A scientist does not live by photos alone. Often, it's nice to to include a little diagram, or line drawing, or composited photo collage, in your paper. In the world of commercial software, there are some really nice options out there, such as Adobe Illustrator and CorelDraw. Among open source problems, however, Inkscape takes the cake.
Inkscape is a vector illustrator - this means that rather than dealing with images as a set of pixels, it uses mathematical formulas to describe the curves, lines, text, and shapes that form the image. Thus, like Illustrator or Corel Draw, it's not intended for photos by themselves (see my previous post on GIMP for that flavor of software).
I have prepared a number of illustrations using Inkscape and have been immensely pleased so far. The user interface is pretty intuitive, and I can do most everything I want to do in preparing illustrations for publication. The image at right is one of the first diagrams I created with this program - any crudeness in the rendering is my fault, not Inkscape's! As you can see, it's easy to integrate lettering, shading, and line drawings or photos. Unlike some other open source programs, documentation for Inkscape is actually pretty good, too. There are even some handy tutorials at the program's Wiki page. Inkscape is under very active development (currently in versions 0.45.1, with 0.46 arriving soon), and is available in versions for Linux, Windows, and Mac.
Is Inkscape For You?
So, who would benefit most from Inkscape? I strongly recommend it for the average paleontologist, who needs to make figures for a few publications a year, or presentations, or whatever. The features are more than sufficient to do what you need to do (and you can't beat the [free] price tag!). Professional artists, or people who are married to Illustrator, may find it hard to make the switch to Inkscape. For instance, it's pretty much impossible at present to do color separations (as near as I can tell), which is a bit of a problem for those who need to regularly turn color into a printed copy. Those who primarily do their graphics for the web, though, will probably be in pretty good shape.
A Few Small Issues
The one area where I have been a little disappointed by Inkscape is in import and export. If you have files from a previous program, you may run into some problems. Inkscape only imports Illustrator back to version 8.0 (although see the notation below), and you're out of luck with importing directly from CorelDraw, DXF, or EPS (although you certainly can import indirectly via other formats). The only bitmap export format Inkscape does is PNG - it's not a problem, so much as an annoyance. You can always use another program to convert the PNG to JPEG, TIFF, or whatever other format you want. As for other export formats, Inkscape will do PDF, EPS, PS, and a few others. EPS is probably the most critical, because publishers often want their image files in this format. Yet, when I've had embedded images, I've also found that file size can get pretty enormous pretty quickly. Apparently, the next release of Inkscape (0.46, arriving within the next week or two) is supposed to improve PDF/Illustrator support greatly.
Tips and Tricks
In the original spirit of this blog, here are a few things that I've found or read about during my time with Inkscape.
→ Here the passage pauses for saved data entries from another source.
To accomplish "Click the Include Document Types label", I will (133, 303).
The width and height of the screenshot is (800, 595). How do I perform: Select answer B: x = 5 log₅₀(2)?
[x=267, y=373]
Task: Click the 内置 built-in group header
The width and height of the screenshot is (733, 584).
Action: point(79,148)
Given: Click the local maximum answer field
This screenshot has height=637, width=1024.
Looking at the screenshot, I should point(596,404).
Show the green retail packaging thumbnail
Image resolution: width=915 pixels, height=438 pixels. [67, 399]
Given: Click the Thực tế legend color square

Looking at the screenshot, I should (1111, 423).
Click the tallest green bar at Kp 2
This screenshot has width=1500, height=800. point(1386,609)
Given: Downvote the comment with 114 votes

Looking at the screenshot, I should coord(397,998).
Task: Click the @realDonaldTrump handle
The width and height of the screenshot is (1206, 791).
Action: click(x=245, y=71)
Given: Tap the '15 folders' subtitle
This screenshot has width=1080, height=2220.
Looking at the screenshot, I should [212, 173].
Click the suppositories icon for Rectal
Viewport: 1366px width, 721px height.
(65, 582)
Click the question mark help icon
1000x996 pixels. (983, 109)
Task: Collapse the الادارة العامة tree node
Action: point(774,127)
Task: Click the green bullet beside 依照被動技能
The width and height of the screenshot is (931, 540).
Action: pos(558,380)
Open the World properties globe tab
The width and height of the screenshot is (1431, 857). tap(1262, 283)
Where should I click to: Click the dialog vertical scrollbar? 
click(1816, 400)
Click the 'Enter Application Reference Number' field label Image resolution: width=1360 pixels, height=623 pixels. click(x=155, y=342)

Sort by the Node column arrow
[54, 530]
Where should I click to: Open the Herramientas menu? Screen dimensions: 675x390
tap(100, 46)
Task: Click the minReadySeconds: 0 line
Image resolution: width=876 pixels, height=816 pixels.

1) As far as I can tell, you can't actually embed images into a document permanently. This means that they're linked - and if the source images move, this can create problems. To get around this, I usually create a directory for my Inkscape file, and a subdirectory with the photos that are going into the document. This way, I can move the whole directory around, and the links are never broken.
2) If you use arrowheads in your figures, but want them in a color other than black, follow this little hint. Select the path with the arrowhead or other marker whose color you want to change, and then go to Effects > Modify Path > Color Markers to Match Stroke. That should fix it! Unfortunately, you'll have to do this each time you modify the color of the stroke.
3) I've read (but haven't actually attempted myself) that exporting Illustrator files to a standard SVG format usually works pretty well for later importation into Inkscape. As mentioned above, Illustrator support is supposed to improve tremendously in the forthcoming release of Inkscape.
4) I learned that hard way that PDF and EPS and some other formats don't play well with bitmaps that have transparency layers (often found in PNG or GIF files). This is no fault of Inkscape's - just a consequence of the file format itself! So, it can be quite handy to use a path to clip out the portions of an object that you don't want overlapping with other objects.
The Bottom Line
For most "casual" users (meaning most paleontologists I know), Inkscape will do you quite fine. The die-hard graphics guru may want to give this a try, but probably won't be making the switch quite yet. Be aware of some quirks (read: limitations) with import and export, and look forward to substantial improvements in upcoming versions. Inkscape is a program that should continue to improve (it's not even to 1.0 yet!), and will hopefully join the ranks of "classic" open source programs such as GIMP and OpenOffice.org.